Honest Growth

Methodology · every rule, every threshold, in public

How we decide what's a finding.

24 deterministic rule families. Each one expands at runtime into ~10–25 individual statistical checks against your specific ad sets, ads, audiences and placements — typically 200+ checks on a mid-size account. Every rule, every threshold, and every false-positive correction is documented on this page. A CSV runs the families a CSV has the data to feed; connecting your Meta account runs all of them.

More on why we have 24 rules and not 150 — read the essay.

Math, shown

Every finding traces to a specific row of your data.

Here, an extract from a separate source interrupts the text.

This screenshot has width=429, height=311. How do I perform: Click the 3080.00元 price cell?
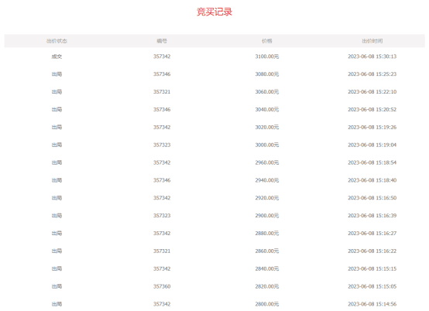click(x=266, y=74)
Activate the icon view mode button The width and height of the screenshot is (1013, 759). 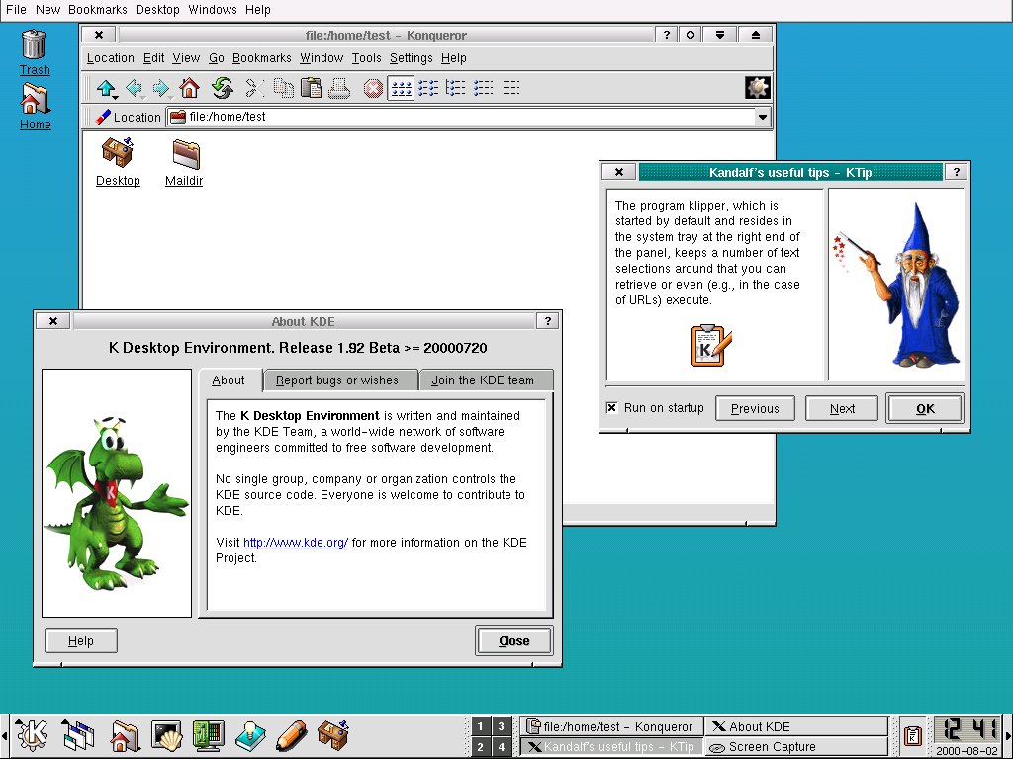401,88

Click any number on your audit to see the calculation behind it. The rule that fired, the entities it applied to, the raw evidence values, the confidence threshold. No black box. If we can't show the math, we don't fire.

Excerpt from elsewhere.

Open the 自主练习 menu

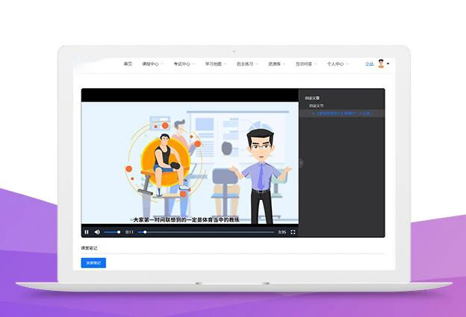tap(245, 64)
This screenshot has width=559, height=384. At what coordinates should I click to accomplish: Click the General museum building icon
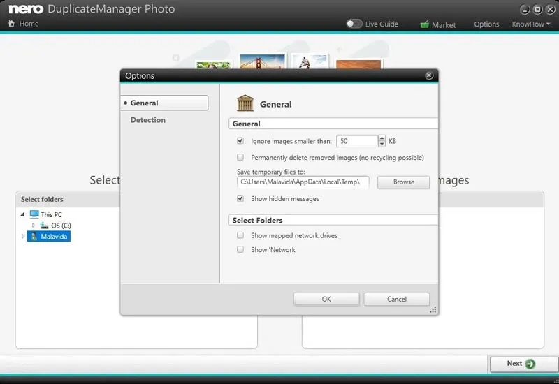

We document the math for every detection on this page — read it before you pay us a dollar.

What we look at, that most tools miss

  • Per-ad CR vs siblings, not vs account average. Catches winners that are only winning because Meta over-served them.
  • Audience overlap matrix across every custom audience pair. For an account with 12 audiences, that's 66 pairwise checks.
  • Per-placement CPA inside every ad set. Most dashboards aggregate placement performance at the campaign level, which hides where the actual waste is.
  • Browser pixel vs Conversions API parity check per event. Cross-references your purchase data on both channels — most tools only see one.
  • 14-day rolling windows, not lifetime aggregates. Lifetime CTR averages hide week-over-week saturation. We compute the deltas.
  • Confidence intervals on every finding. We don't just say "you have a problem" — we say how sure we are, and where the rule could be wrong.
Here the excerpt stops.